Records from a data source
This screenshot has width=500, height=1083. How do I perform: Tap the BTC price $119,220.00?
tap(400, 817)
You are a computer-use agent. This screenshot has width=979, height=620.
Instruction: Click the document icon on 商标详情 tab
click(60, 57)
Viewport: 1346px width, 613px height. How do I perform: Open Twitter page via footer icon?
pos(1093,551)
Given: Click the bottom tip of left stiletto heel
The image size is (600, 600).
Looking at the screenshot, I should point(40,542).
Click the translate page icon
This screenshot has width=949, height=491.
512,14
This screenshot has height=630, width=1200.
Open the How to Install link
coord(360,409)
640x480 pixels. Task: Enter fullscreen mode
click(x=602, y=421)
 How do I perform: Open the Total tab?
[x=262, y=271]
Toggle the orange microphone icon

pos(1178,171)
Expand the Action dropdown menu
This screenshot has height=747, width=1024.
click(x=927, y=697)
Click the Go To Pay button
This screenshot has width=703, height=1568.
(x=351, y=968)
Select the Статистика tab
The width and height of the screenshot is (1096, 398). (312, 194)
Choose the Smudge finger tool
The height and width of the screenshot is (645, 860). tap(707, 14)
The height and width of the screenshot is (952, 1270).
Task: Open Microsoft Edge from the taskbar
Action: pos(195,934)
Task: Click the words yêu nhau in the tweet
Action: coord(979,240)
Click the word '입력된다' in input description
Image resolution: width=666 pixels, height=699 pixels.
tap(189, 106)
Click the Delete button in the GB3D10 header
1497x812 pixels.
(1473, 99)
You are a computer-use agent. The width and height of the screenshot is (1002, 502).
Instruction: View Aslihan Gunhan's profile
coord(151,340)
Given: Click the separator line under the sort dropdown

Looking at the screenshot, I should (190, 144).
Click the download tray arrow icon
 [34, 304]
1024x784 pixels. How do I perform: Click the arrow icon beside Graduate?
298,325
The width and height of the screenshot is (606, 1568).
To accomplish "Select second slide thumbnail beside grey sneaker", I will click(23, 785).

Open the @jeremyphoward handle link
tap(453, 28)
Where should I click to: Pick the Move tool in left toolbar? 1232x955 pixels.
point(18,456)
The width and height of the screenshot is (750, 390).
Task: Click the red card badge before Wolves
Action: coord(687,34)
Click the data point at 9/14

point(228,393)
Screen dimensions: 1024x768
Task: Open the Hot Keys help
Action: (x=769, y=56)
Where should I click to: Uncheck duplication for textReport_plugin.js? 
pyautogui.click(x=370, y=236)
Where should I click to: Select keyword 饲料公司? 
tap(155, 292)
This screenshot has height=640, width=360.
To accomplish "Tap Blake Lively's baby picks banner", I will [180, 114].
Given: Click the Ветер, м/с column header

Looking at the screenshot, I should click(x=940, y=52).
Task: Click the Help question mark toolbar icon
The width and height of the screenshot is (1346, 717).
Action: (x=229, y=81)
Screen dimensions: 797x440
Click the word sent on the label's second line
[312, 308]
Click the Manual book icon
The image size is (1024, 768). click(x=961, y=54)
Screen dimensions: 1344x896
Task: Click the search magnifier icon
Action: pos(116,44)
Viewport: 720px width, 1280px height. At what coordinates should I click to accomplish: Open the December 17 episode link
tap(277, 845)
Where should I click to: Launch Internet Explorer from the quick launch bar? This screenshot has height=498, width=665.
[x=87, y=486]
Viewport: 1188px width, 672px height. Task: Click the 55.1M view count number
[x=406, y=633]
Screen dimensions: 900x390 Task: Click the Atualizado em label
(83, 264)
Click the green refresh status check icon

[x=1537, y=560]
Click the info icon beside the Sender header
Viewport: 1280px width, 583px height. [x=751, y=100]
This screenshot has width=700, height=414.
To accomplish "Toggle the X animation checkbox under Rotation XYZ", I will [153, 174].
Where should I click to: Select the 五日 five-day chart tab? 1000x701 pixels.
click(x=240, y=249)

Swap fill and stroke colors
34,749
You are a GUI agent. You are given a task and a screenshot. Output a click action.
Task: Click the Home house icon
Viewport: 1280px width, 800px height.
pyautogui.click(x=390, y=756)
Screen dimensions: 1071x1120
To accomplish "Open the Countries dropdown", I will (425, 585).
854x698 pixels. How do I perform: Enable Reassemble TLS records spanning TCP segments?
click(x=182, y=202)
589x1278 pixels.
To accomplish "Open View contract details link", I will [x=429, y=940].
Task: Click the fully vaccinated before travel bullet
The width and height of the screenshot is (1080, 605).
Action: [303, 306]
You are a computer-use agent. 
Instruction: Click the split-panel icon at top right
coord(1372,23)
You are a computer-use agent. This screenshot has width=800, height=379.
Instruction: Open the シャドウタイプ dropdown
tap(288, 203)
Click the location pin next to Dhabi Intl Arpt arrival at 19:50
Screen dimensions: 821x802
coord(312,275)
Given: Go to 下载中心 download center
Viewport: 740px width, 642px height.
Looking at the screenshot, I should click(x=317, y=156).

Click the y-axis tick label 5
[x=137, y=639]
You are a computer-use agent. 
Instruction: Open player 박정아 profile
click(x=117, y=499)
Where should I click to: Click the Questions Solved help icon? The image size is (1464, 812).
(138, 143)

— What to produce —
Working from the data above, extract solely the lines from the one containing "Screen dimensions: 1071x1120" through the one containing "has width=800, height=379.", exactly as they appear, both included.

— Exercise output —
Screen dimensions: 1071x1120
To accomplish "Open the Countries dropdown", I will (425, 585).
854x698 pixels. How do I perform: Enable Reassemble TLS records spanning TCP segments?
click(x=182, y=202)
589x1278 pixels.
To accomplish "Open View contract details link", I will [x=429, y=940].
Task: Click the fully vaccinated before travel bullet
The width and height of the screenshot is (1080, 605).
Action: [303, 306]
You are a computer-use agent. 
Instruction: Click the split-panel icon at top right
coord(1372,23)
You are a computer-use agent. This screenshot has width=800, height=379.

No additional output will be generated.